5. It's possible that we should take some proactive steps to get out
of the "no free slots" situation, rather than just wait for some
child to crash. I'm inclined not to, however. It'd be hard-to-test
corner-case code, and given the lack of field reports like this,
the situation must be awfully rare.
Thoughts?
regards, tom lane
Attachments:
Hi,
On 2022-10-07 19:57:35 -0400, Tom Lane wrote:
As I mentioned in another thread, I came across a reproducible
situation in which a memory clobber in a child backend crashes
the postmaster too, at least on FreeBSD/arm64. Needless to say,
this is Not Cool.
Ugh.
I've now traced down what is happening, and it's this:
1. Careless coding in aset.c causes it to decide to wipe_mem
the universe. (I'll have more to say about that separately;
the point of this thread is keeping the postmaster alive
afterwards.) Apparently, there's not any non-live memory
space between process-local memory and shared memory on this
platform, so the failing backend manages to trash shared memory
too before it finally hits SIGSEGV.
Perhaps it'd be worth mark a page or two inaccessible, via
mprotect(PROT_NONE), at the start and end of shared memory. I've wondered
about a debugging mode where we do that after separate shared memory
allocations even. But start/end would be something we could conceivably always
enable.
2. Most of the background processes die on something like
TRAP: FailedAssertion("latch->owner_pid == MyProcPid", File: "latch.c", Line: 686, PID: 5916)

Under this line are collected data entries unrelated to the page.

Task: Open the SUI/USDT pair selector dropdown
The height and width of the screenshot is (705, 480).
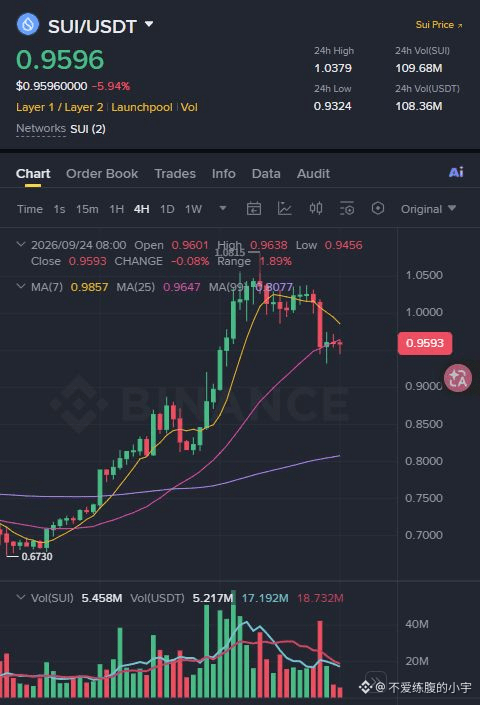Action: click(149, 24)
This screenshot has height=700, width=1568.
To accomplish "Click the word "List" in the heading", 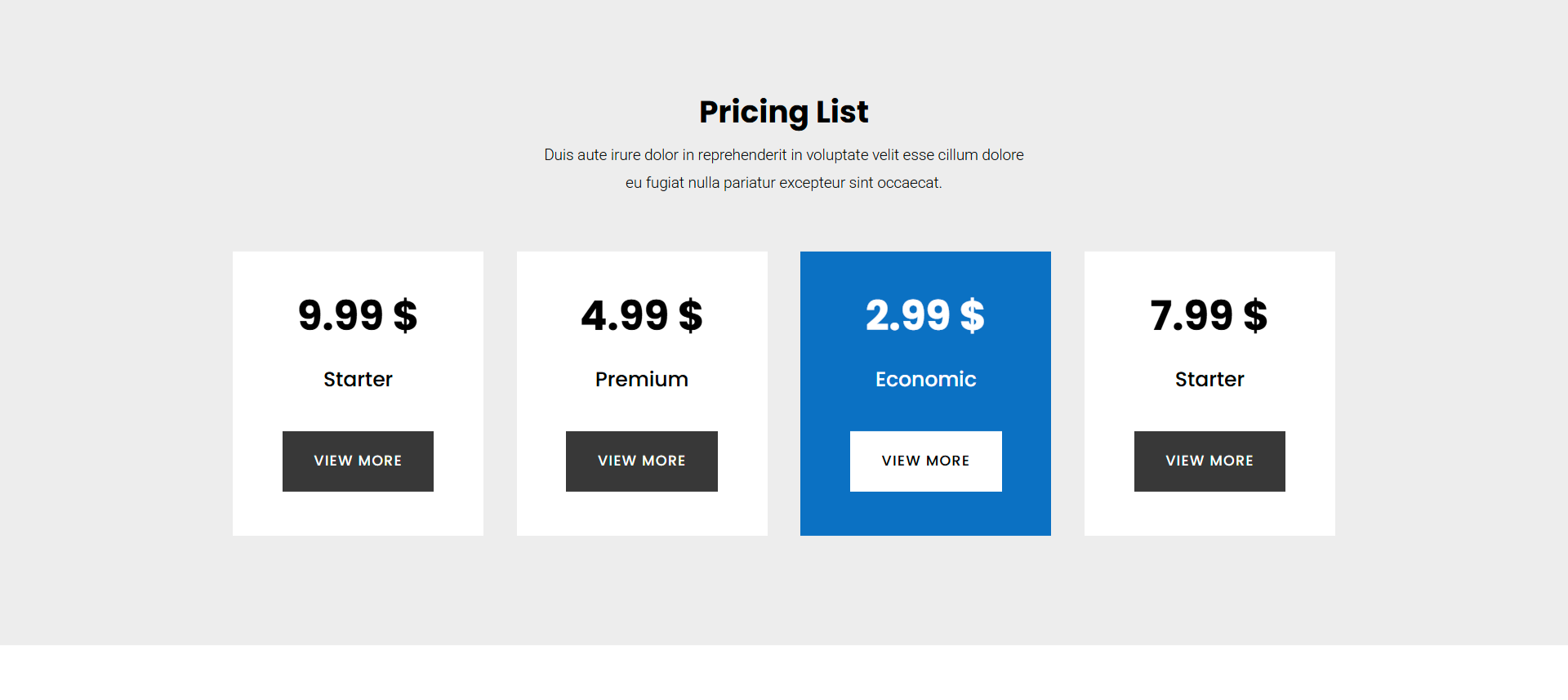I will click(842, 112).
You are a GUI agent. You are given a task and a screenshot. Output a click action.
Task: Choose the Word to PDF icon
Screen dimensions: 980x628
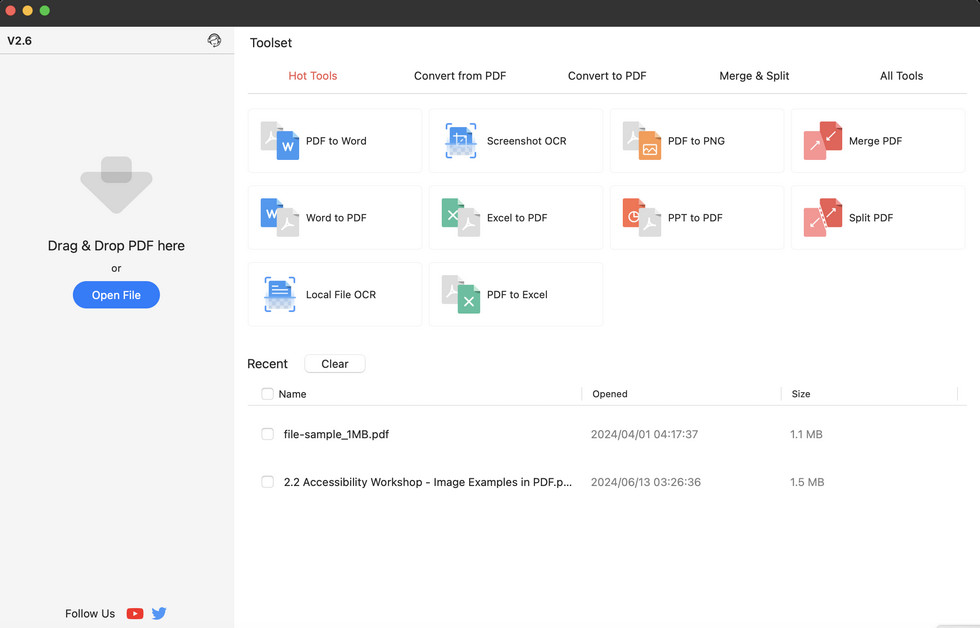click(280, 217)

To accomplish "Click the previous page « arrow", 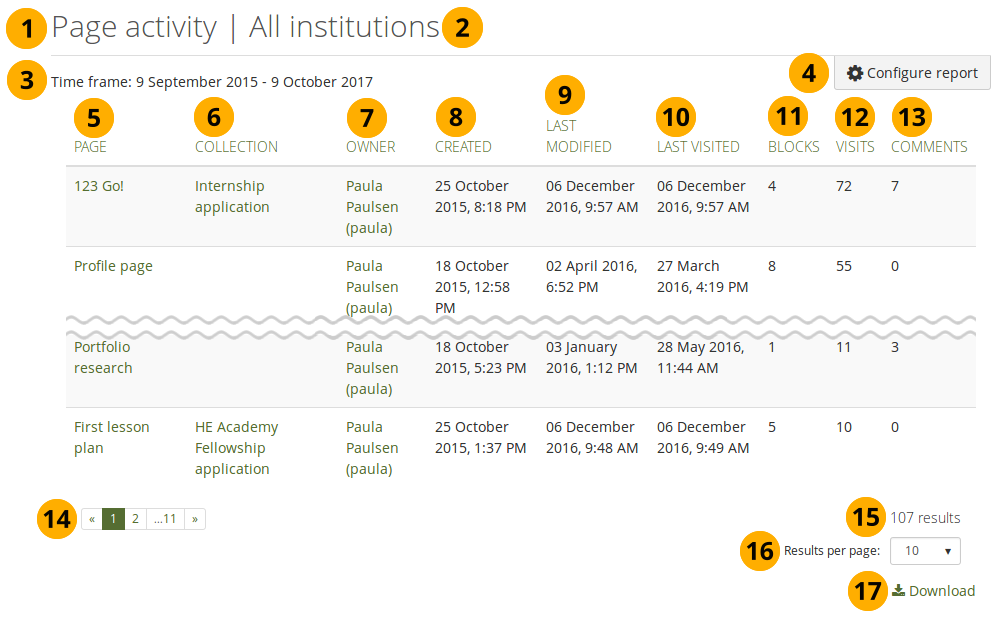I will 92,519.
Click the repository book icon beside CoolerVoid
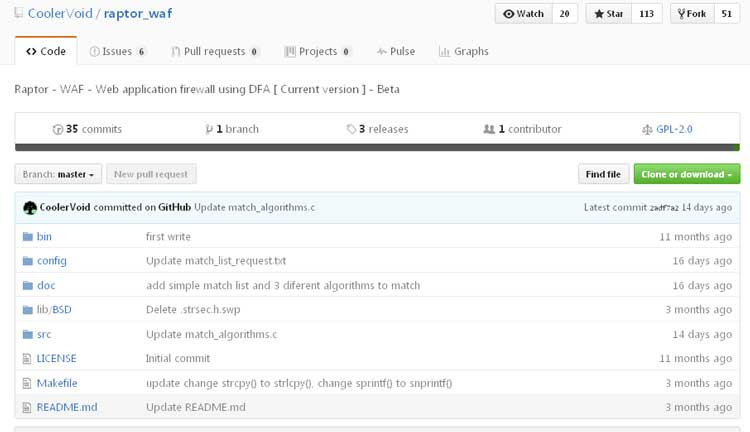750x432 pixels. pos(21,14)
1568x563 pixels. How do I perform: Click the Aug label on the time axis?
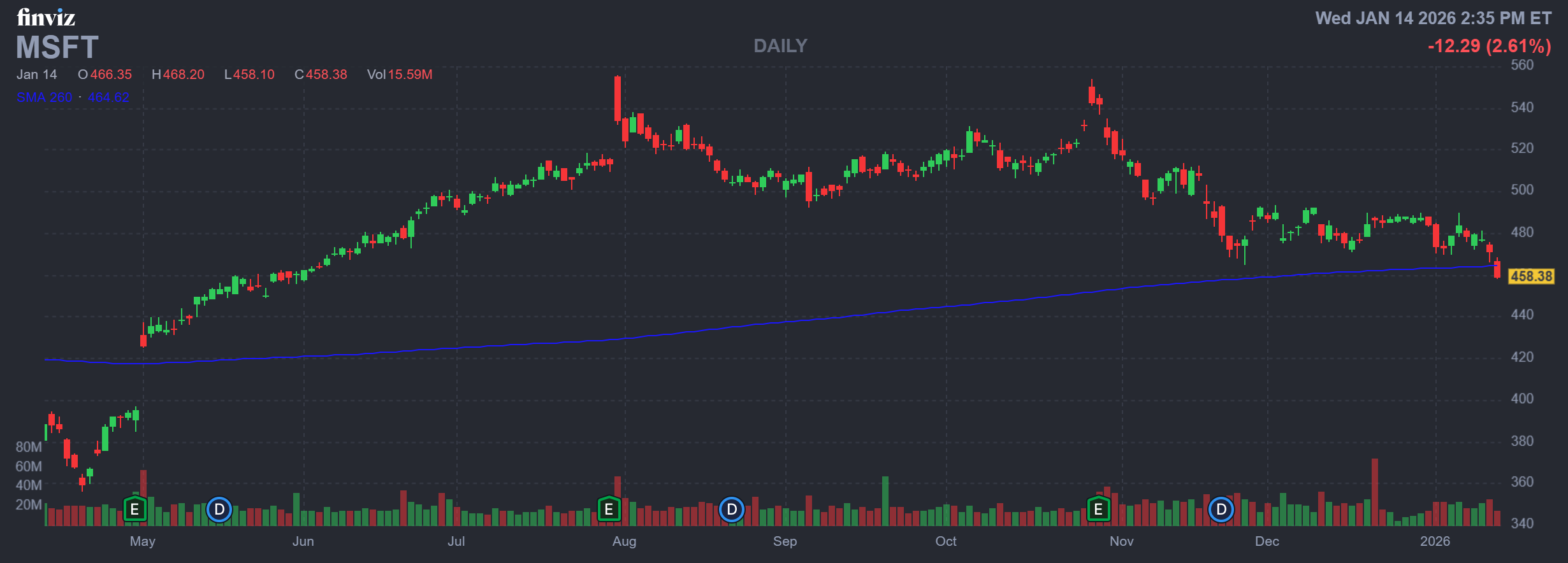(x=624, y=541)
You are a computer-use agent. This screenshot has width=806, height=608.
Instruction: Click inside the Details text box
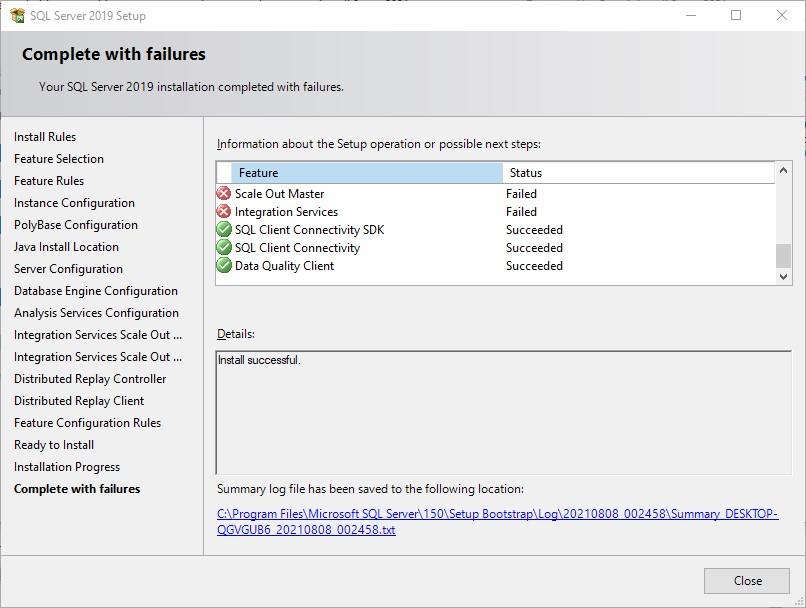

or they encounter what seems to be a stuck spinlock. The postmaster,
however, SIGSEGVs. It's not supposed to do that; it is supposed to
be sufficiently arms-length from shared memory that it can recover
despite a backend trashing shared memory contents.
3. The cause of the SIGSEGV is that AssignPostmasterChildSlot
naively believes that it can trust PMSignalState->next_child_flag
to be a valid array index, so after that's been clobbered with
something like 0x7f7f7f7f we index off the end of memory.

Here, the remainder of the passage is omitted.